People weren’t necessarily keeping a tally, but some shoppers during a popular annual event in Sylvania today were in pursuit of holiday gifts.
Paper goods, house wares, ceramics, bath products, jewelry, craft kits, accessories, clothing, comics, knits, curios, collectibles, and artwork were featured Saturday at the Sylvania First Bazaar and Quilt Show at Sylvania First United Methodist Church, 7000 Erie St.
Hundreds of people came to the bazaar, some shopping for one-of-a-kind gifts for on their Christmas shopping lists. Others, for instance, were in pursuit of necklaces to accent an outfit or artwork to dress up a wall in their home.
The bazaar and quilt show is a large-scale marketplace event, featuring artists and vendors from all across the area who sell handmade goods, original artwork, and specialty items. Homemade baked goods and a lunch put on by the Sylvania First Men’s Group are part of the event as well.
Organizers note that the show focuses on do-it-yourself, commonly known as DIY, and indie-craft culture. Local artists, who create innovative work using traditional craft methods, are a highlight.

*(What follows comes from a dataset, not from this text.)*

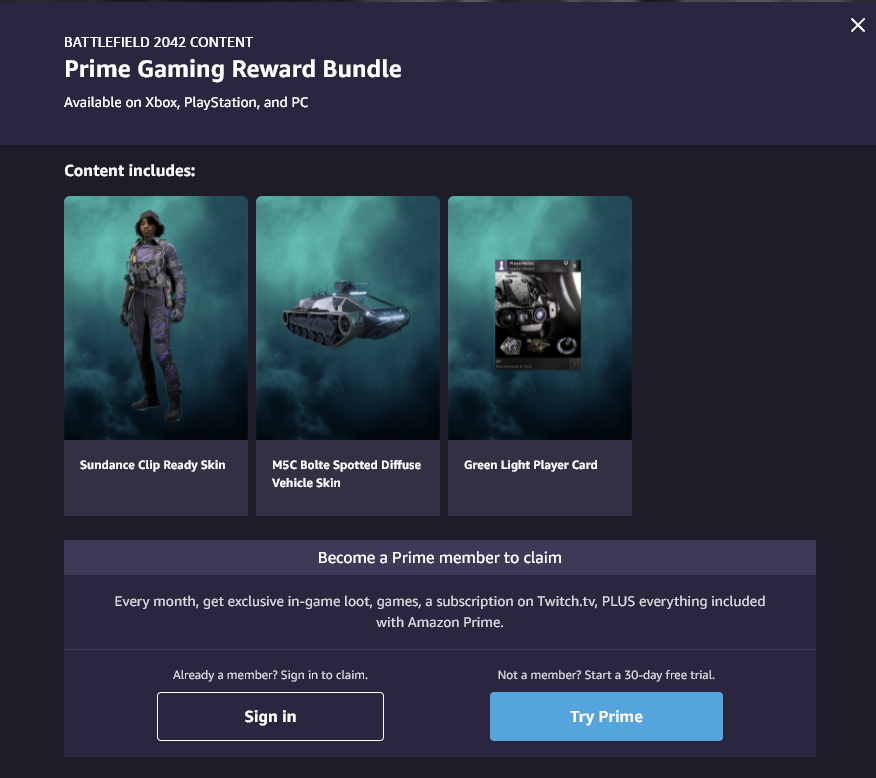Close the Prime Gaming reward dialog
Image resolution: width=876 pixels, height=778 pixels.
[857, 26]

The event has been held since the 1960s, and the first such event was held in the basement of the Main Street church more than 40 years ago. At that time, women in the church, who were members of the church’s Women Society of Christian Services, hosted the event and offered hand-made goods such as hand-made baby clothes, Barbie outfits, and hand-knit baby sweaters, booties, and dish cloths. That first bazaar featured hand-painted cutting boards donated by church member and Sylvania-area artist, Walter Chapman, who this year is celebrating his 100th birthday.
The Sylvania First Bazaar and Quilt Show is hosted by the women of Sylvania First United Methodist Church.
Proceeds from booth fees go to programs that benefit the mission of the Circle of Friends, a group of women of different ages who raise money for mission work with a focus on local projects. Support is also provided to other projects church members are involved in such as volunteering at Henderson Settlement in Kentucky, according to information provided by Caitlin Keener, chairman of the bazaar and quilt show.
She noted in past years the event has drawn between 20 and 30 vendors, and this year the number is nearly 30. The event typically draws about 200 people.